Black Anvil, despite the somewhat ridiculous name, write quality death/doom metal in a melodic style that might be described as Dissection attempting to be Goatwhore. It keeps energy high with catchy riffs that vary within verses but keep choruses in pure infectious pop energy. At its heart, Black Anvil thinks like a doom metal band but writes uptempo melodic riffs instead because it aims for an audience with a shorter temporal span. Most of these riffs fit within well-recognized archetypes but are distinct enough not to evoke a specific band. Songs build around simple melodic progressions, under unfortunate vocals which blurt in the modern style but and while riffs do not create a sense of ongoing transfer of knowledge through changing atmosphere through experience, they fit into sensible songs which create a mood and deepen it before leaving it in a different state. Throughout it we get the sense of a rock band writing an album with the late-grindcore surge energy of Napalm Death Fear, Emptiness, Despair and translated into quasi-death metal riffing.
Had someone reached back from 2019 to this band, they would have encouraged them to drop the contemporary vocals and name, and would have encouraged greater variation in tempo and perhaps more aggressive riffs before leading into the Iron Maiden styled sweetness. As the album goes on, the band runs out of ideas and begins to rely more on crowd-pleasing technique than songwriting. Like Goatwhore, this is mostly catchy pop and less content, but here the frequency shifts more toward 80-20. A great album could have emerged from Triumvirate but what stands now is merely a good album which will be forgotten because it fades into the background of now-dead trends and never allowed itself to fully come to a point.
Black metal has been taken over by cocktail parties. I used to be able to say, “You know, everything but black metal is a copy of a copy at this point,” and the point would drop. Now people start digging out their Prada notepads and Christian Dior iPhone cases and rattle off a list of their favorite new (or is that “nu”?) black metal bands. I dutifully make note and brace myself for disappointment.
I was not disappointed with Algaion Exthros. That is, my disappointment was not disappointed: this albums is bad beyond terrible. Its worthy contribution can be found on the first track where the band covers one of those Greek melodies that tourists and tour guides alike recognize that a crowd will recognize as Greeky Greek, and they make it into a ripping black metal tune. It was not excellent, but it far surpasses the absolute desert of songs that one could possibly enjoy in “nowadays black metal.” What follows is an abomination of taste and content.

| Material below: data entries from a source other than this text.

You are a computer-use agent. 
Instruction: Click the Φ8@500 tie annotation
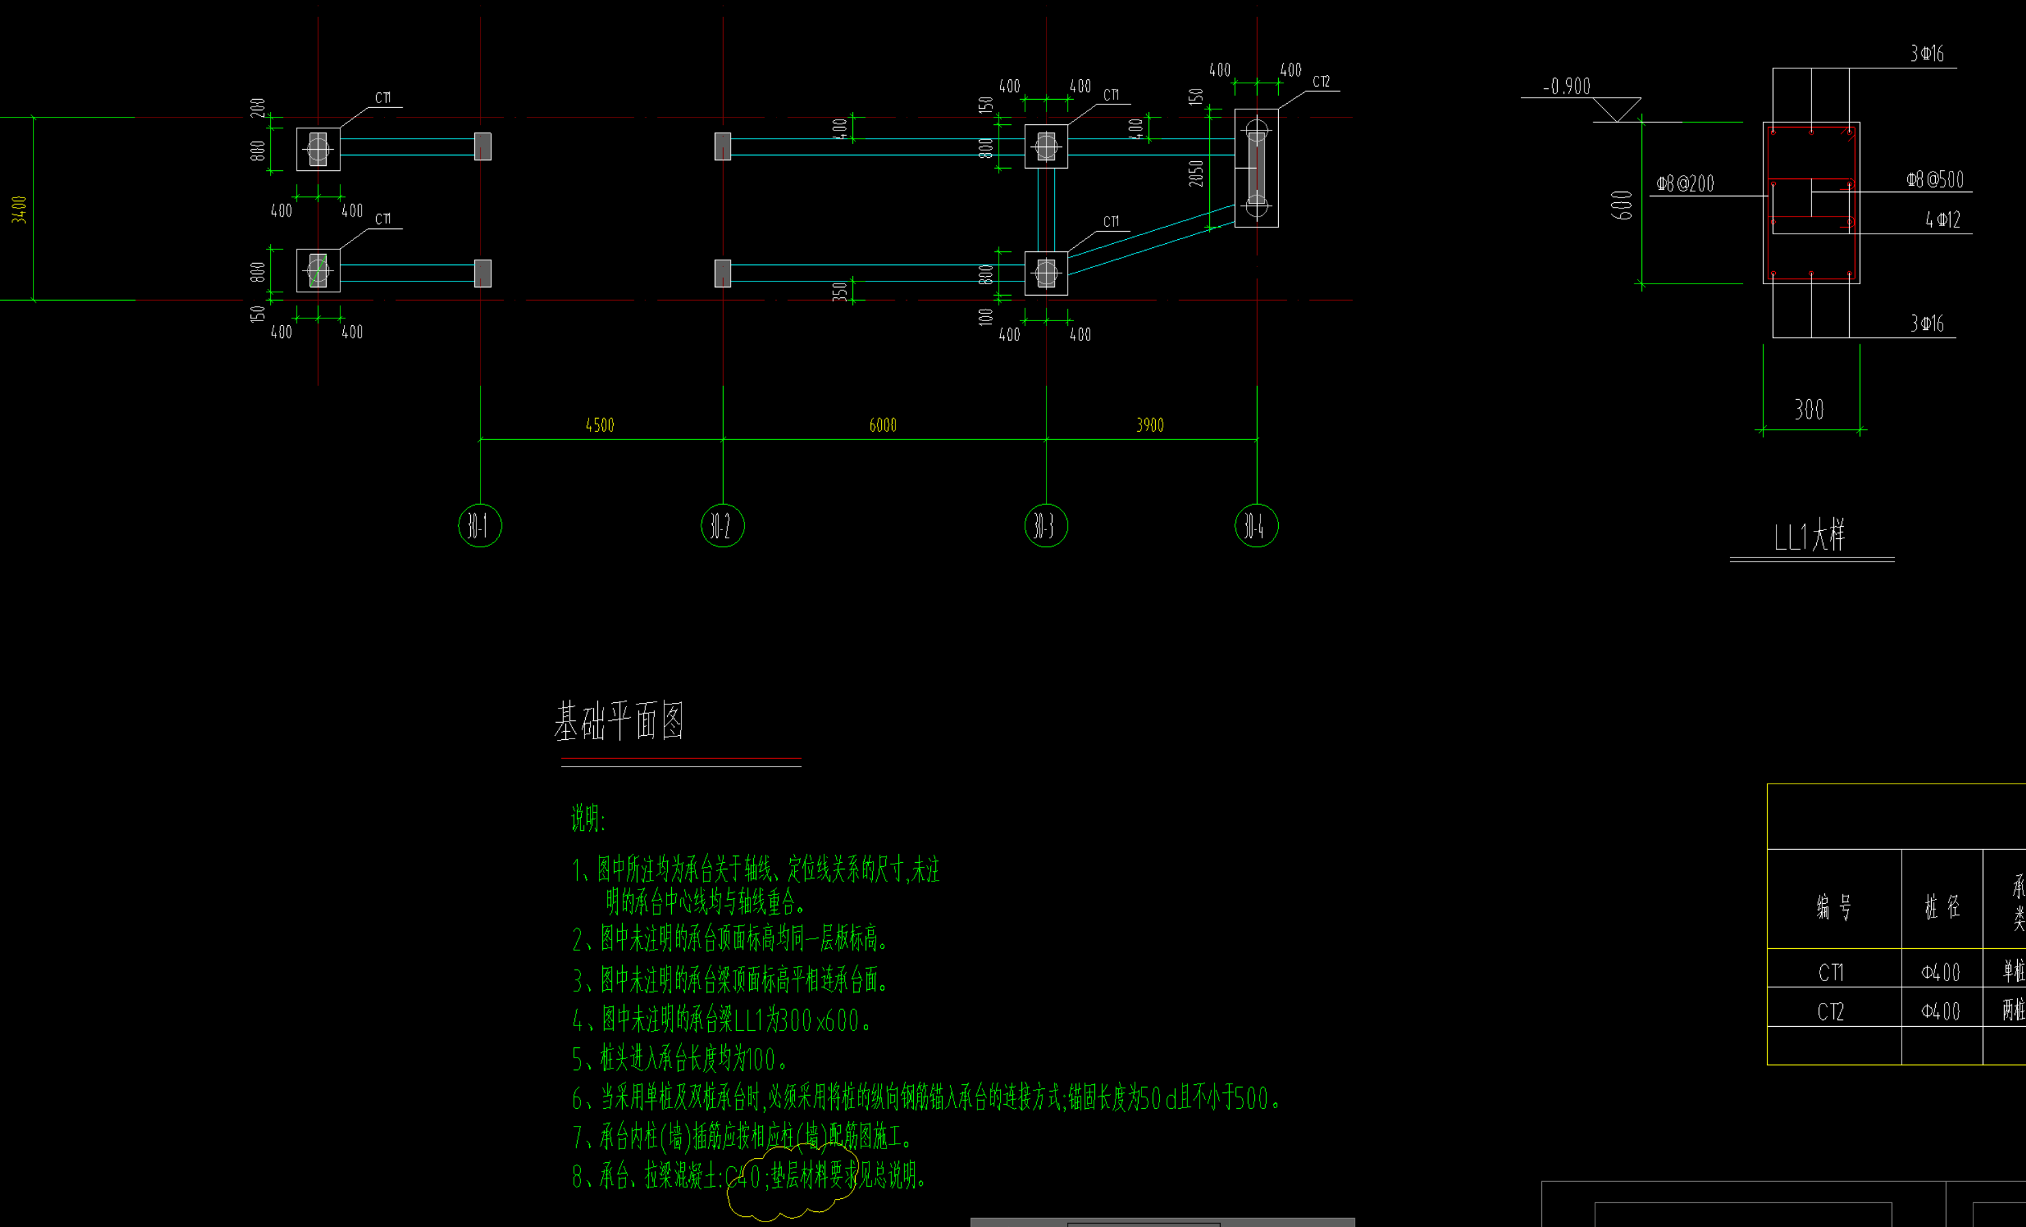1935,179
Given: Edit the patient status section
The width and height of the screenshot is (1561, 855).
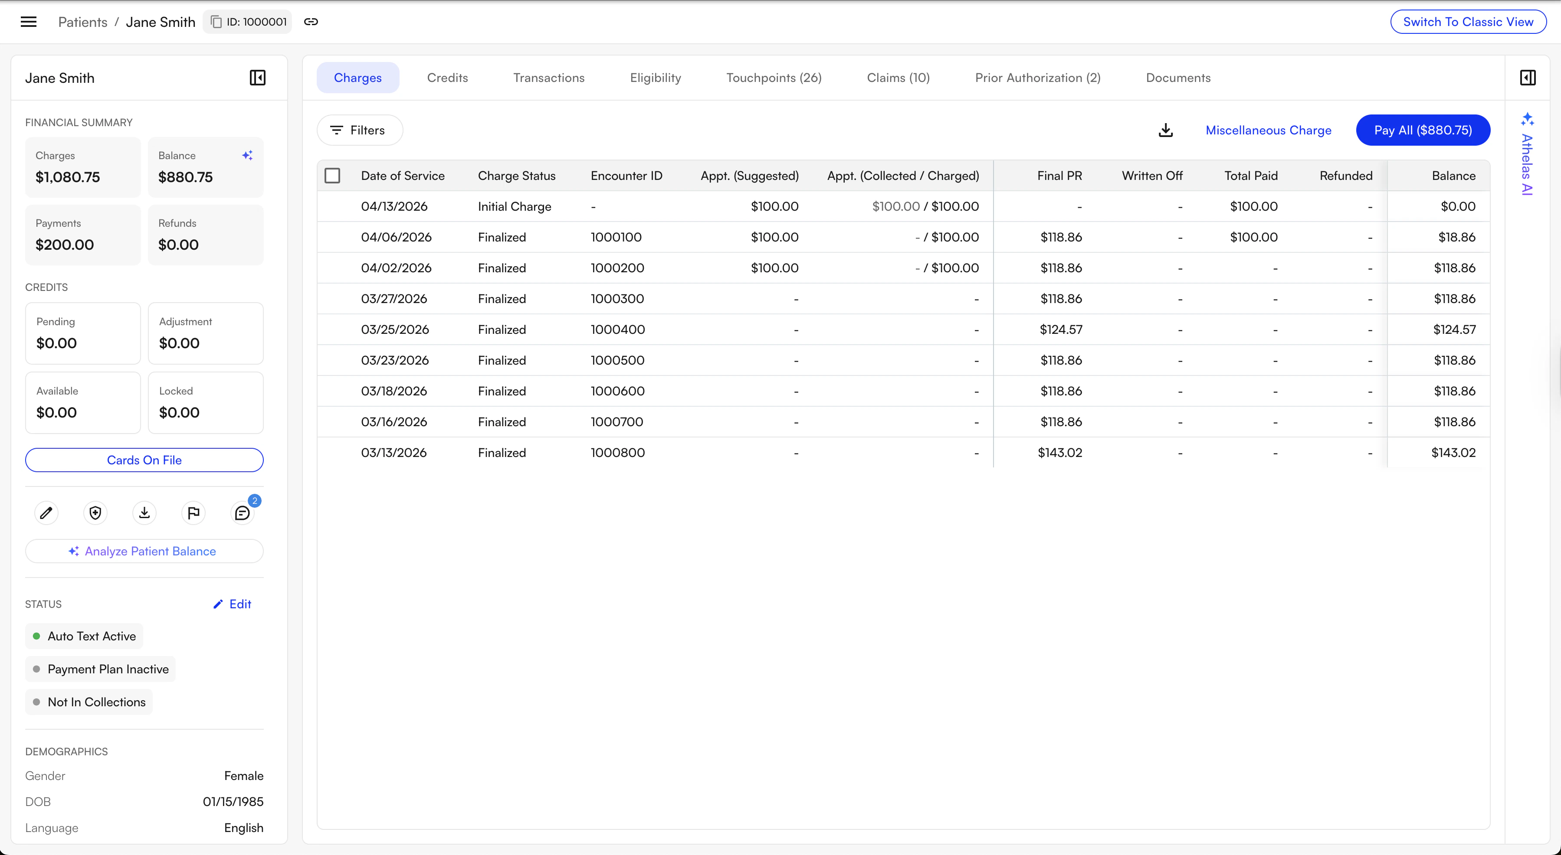Looking at the screenshot, I should coord(232,604).
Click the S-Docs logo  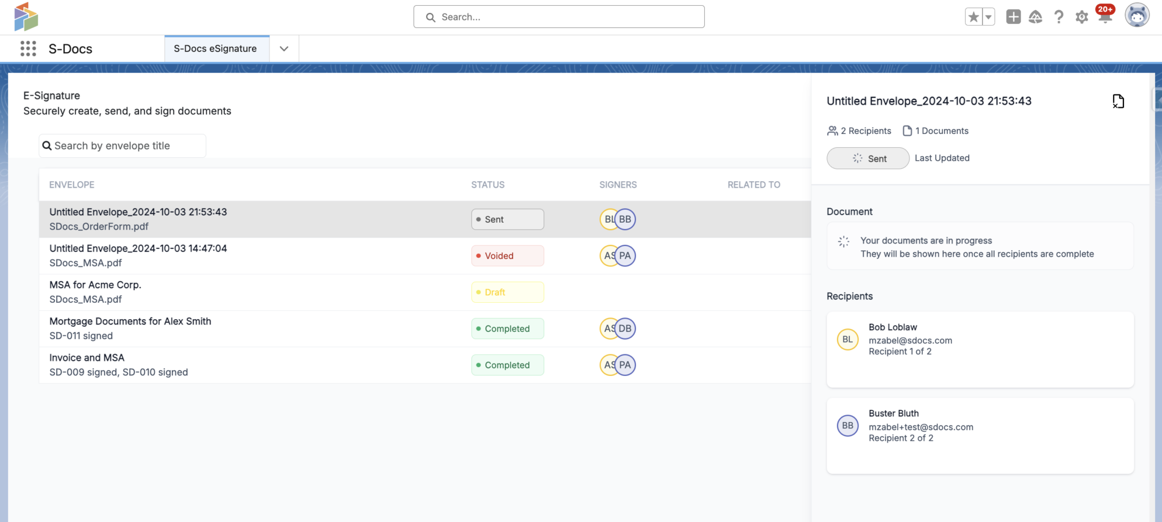coord(26,16)
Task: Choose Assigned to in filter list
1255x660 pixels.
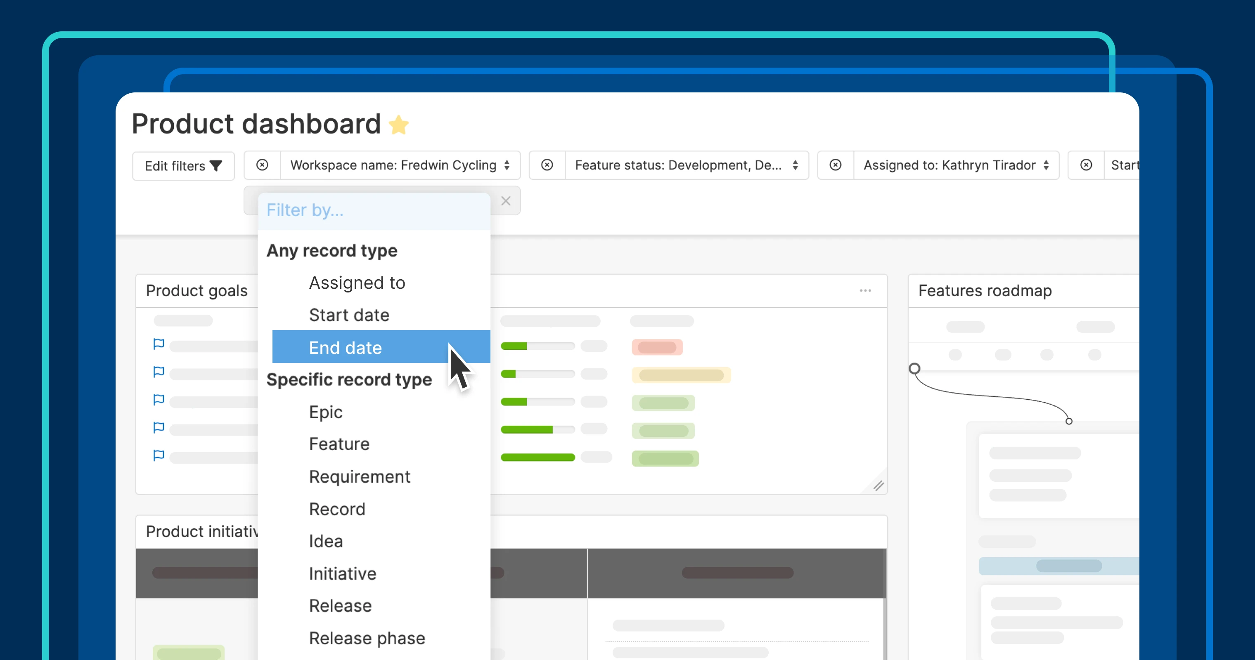Action: [357, 283]
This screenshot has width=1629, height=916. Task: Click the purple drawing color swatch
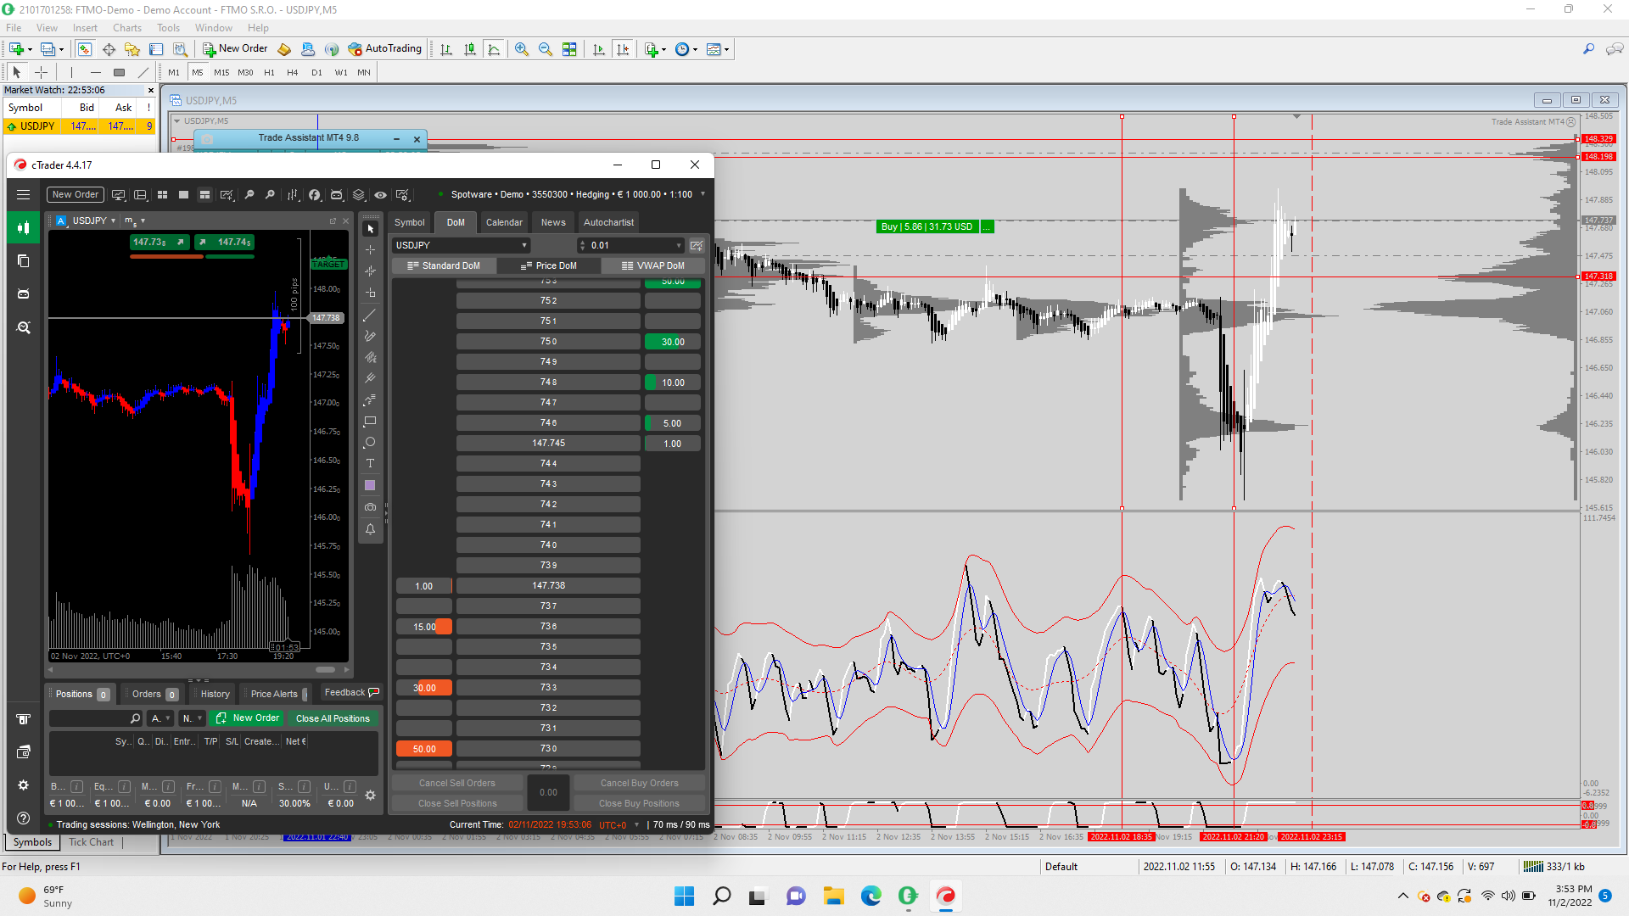pos(370,486)
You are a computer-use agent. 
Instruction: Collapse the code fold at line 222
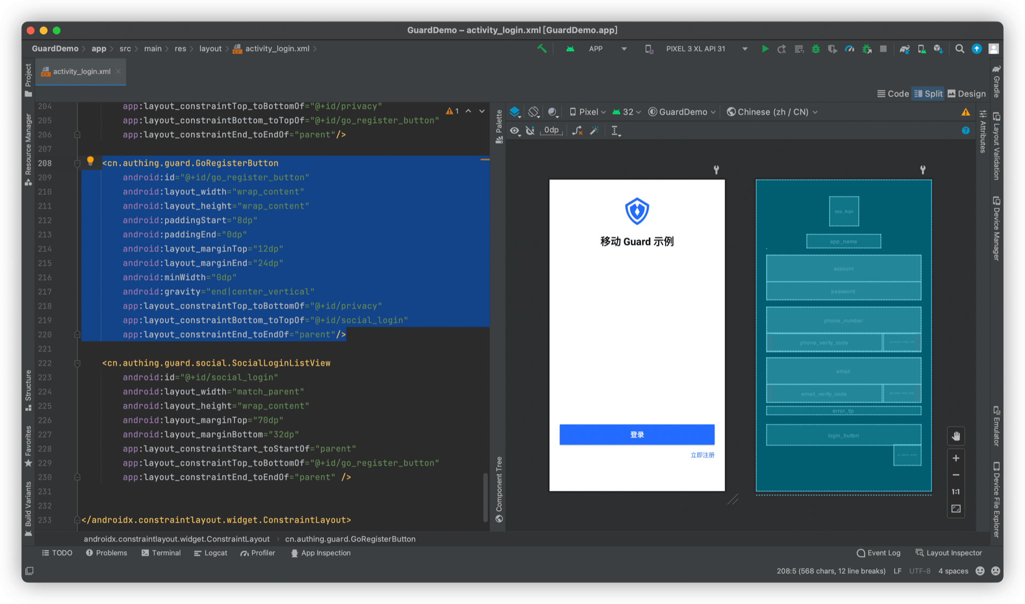pyautogui.click(x=77, y=363)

Taking a page from the At the Gates book, this band write melodic hooks for the verses and then have vocal hooks lead the otherwise straightforward and grinding choruses, but they keep the whole thing in rock harmony — including extensive (yawn) pentatonic leads — so that the power of all of this is muted. The vocal hooks are of the Pantera variety, which is the kind of simple song you sing to yourself when doing the laundry or trying to give your pet an enema, infectious but brain-numbing and here taken to new extremes of repetition and sing-song cadence paced with war metal tempi and modern metal style regular open-throat vocals, as distinct from the closed-throat guttural of death metal or open-throated but sonically-shaped vocals of black metal. Excruciating, this is. I weep for the landfills which have already filled or shortly will fill with this terrible, predictable, mind-destroying disc.